Hypothesis: Reference stealing should be default (POLA) behaviour.

Those of you who have done programming in C++ are likely familiar with the auto_ptr smart pointer, or are familiar with coding standards that caution against the use of this type of smart pointer. With more and more parts of the new C++ standard making their way into C++ compilers, a new smart pointer type uniq_ptr is now available on the latest and hippest versions of some of the popular C++ compilers as part of the standard template library.

This new smart pointer type is said to deprecate the old auto_ptr smart pointer. If we combine the numerous C++ coding standards warning us against the use of auto_ptr with the C++ standard chromite deprecating the auto_ptr, it is hard not to jump to the conclusion that there must be something very wrong with this type of smart pointer.

In C++ we have a multiple ways to allocate objects and other data types. We have two ‘no-worries’ ways of allocating and one that requires the programmer to think about what he is doing as the language provides no default resource management for that type of allocation. An object or other data type can be allocated:

  1. On the stack
  2. Part of a composite object
  3. On the heap.

When an object is allocated on the heap using new, the new invocation returns a raw pointer to the newly allocated object. To any seasoned C++ programmers a bare raw pointer in a random place in the code is an abomination, something that needs fixing.  You know the when you go to the beach and run into your mom’s old friend wearing a bathing-suite that is way to tiny for someone of her age who doesn’t go to the gym every second day, and you think: “damn, please put some cloths on that” ?

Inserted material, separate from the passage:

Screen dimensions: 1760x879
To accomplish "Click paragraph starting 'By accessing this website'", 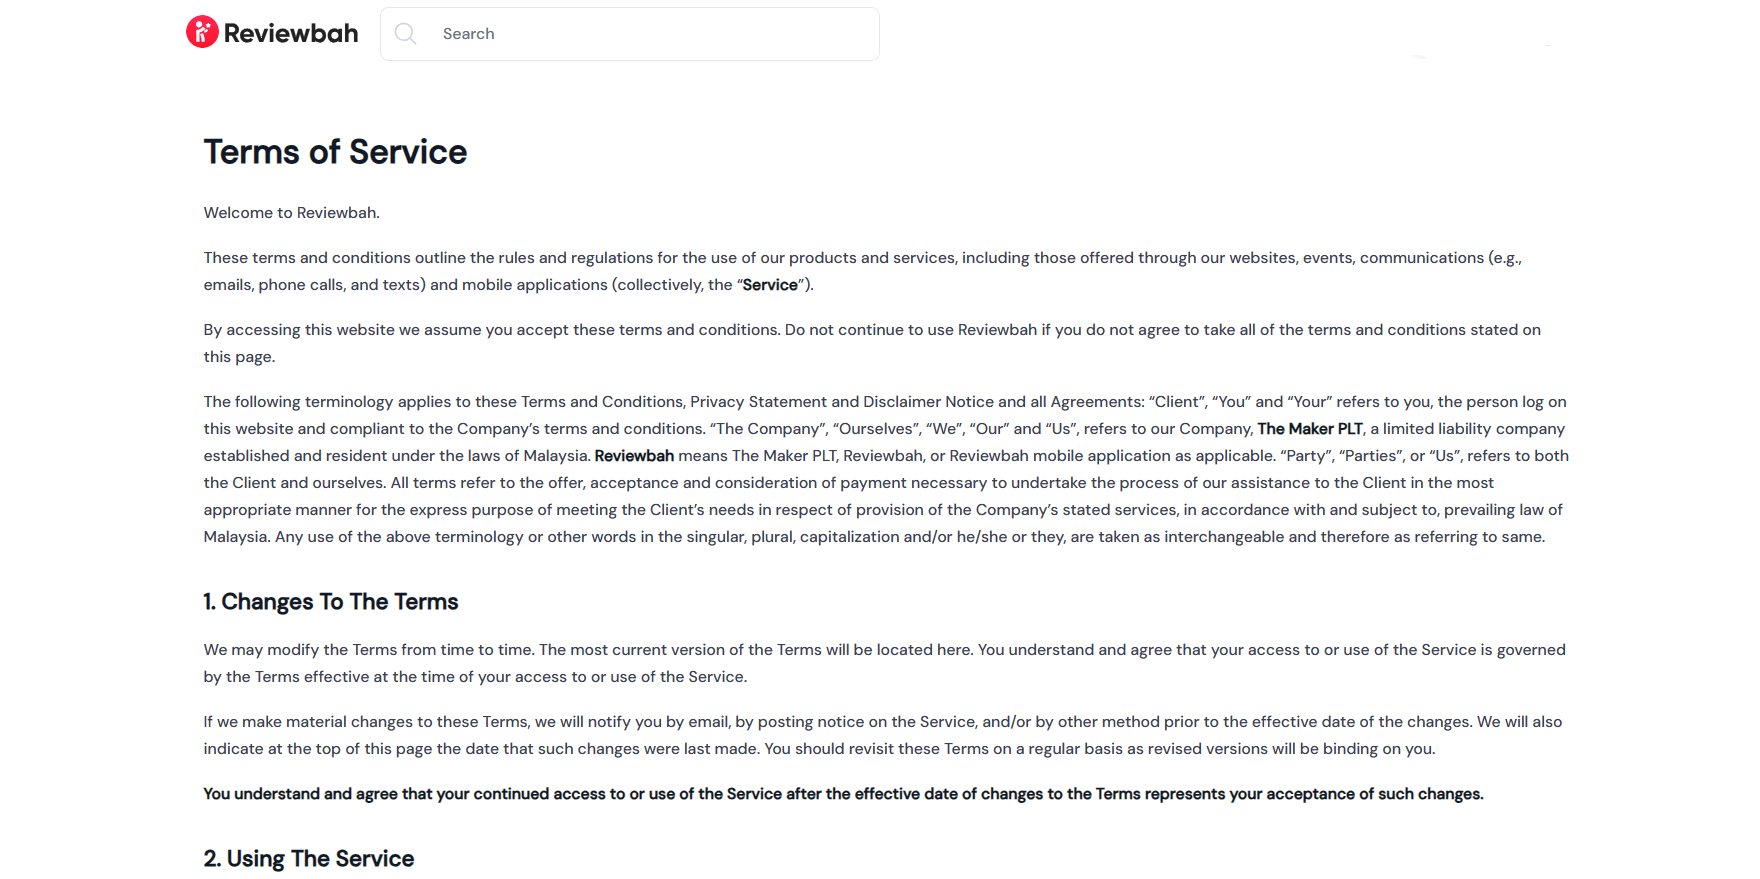I will point(871,330).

Well thats how any C++ programmer (that is any good at his/her job) looks at raw heap pointers.  In C++ there are many cloths to choose from for raw heap pointers. The most elementary cloths are simple RAII objects that wrap a heap object pointer inside a stack object and thus controls the heap object its lifetime.  On the other side of the spectrum there is the shared_ptr, that as its name betrays is a shared reference counted smart pointer, the closest you will get to garbage collection in C++. Somewhere between those two we find a strange little creature called auto_ptr.

The auto_ptr is probably the simplest of all smart-pointers. It basically works like a RAII object with pointer semantics most of the time, but it has one funny little property that makes it behave rather odd.   Copy and assignment will under the hood result in a move instead of a copy. There are situations where its clear that this is desired behavior. For example when implementing the factory method or the abstract factory design patterns. These patterns can return an auto_ptr instead of a  raw pointer and the move will be exactly what anyone would want and would expect.

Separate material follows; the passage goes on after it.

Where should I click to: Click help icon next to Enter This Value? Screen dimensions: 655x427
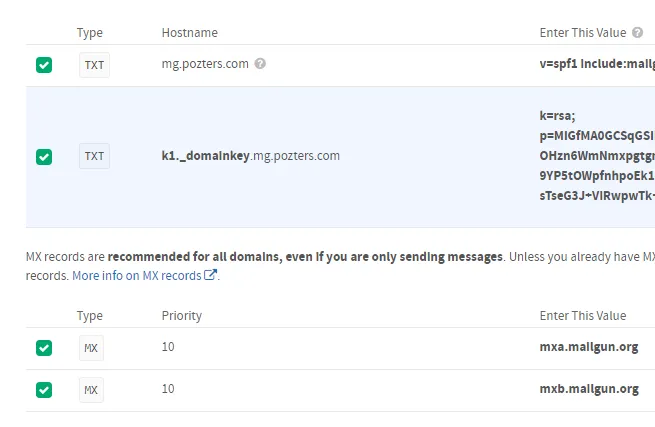(x=637, y=33)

The problem however arises when an auto_ptr is used as an argument to a method. A method might steal our pointer by for example assigning it to a temporary or to a member variable of the invoked object.  I believe everyone can see there is a problem in there somewhere, but maybe, just maybe there is actually a glimpse of a solution to a problem hidden in there. A problem by the way that most programmers, especially C++ programmers don’t realize exists.

So lets have a look at the problem. When trying to build high integrity systems, there is one important principle that we must apply to every aspect of the system design and development. This principle is called the Principle Of Least Authority or POLA for short.  According to this principle we should, to state it simple, minimize the dependencies of each piece of code to the minimum amount possible. So what type of dependencies do we see in our pointer stealing example?  We see an object Bob with method foo and we see that this foo method takes some kind of reference to a Carol object. We see some object Alice with a reference to Bob and a reference to Carol that invokes :

  • bob->foo(somewrapper(carol))

So what does bob->foo do with carol and more importantly, if we treat bob and its foo method like a black box, what would we want bob->foo to be able to do with carol? Basic usable security doctrine states that the default action should be the most secure one.  So what would be tha sane default most secure option here?  Basically this depends on the concurrency properties of Bob with respect to Alice. First lets assume that bob is a regular (non active) object. Than the least authority  option would be for somewrapper to be a RAII style temporary object that when going out of scope revokes access to carol. That way bobs access to carol would be scoped to the foo invocation.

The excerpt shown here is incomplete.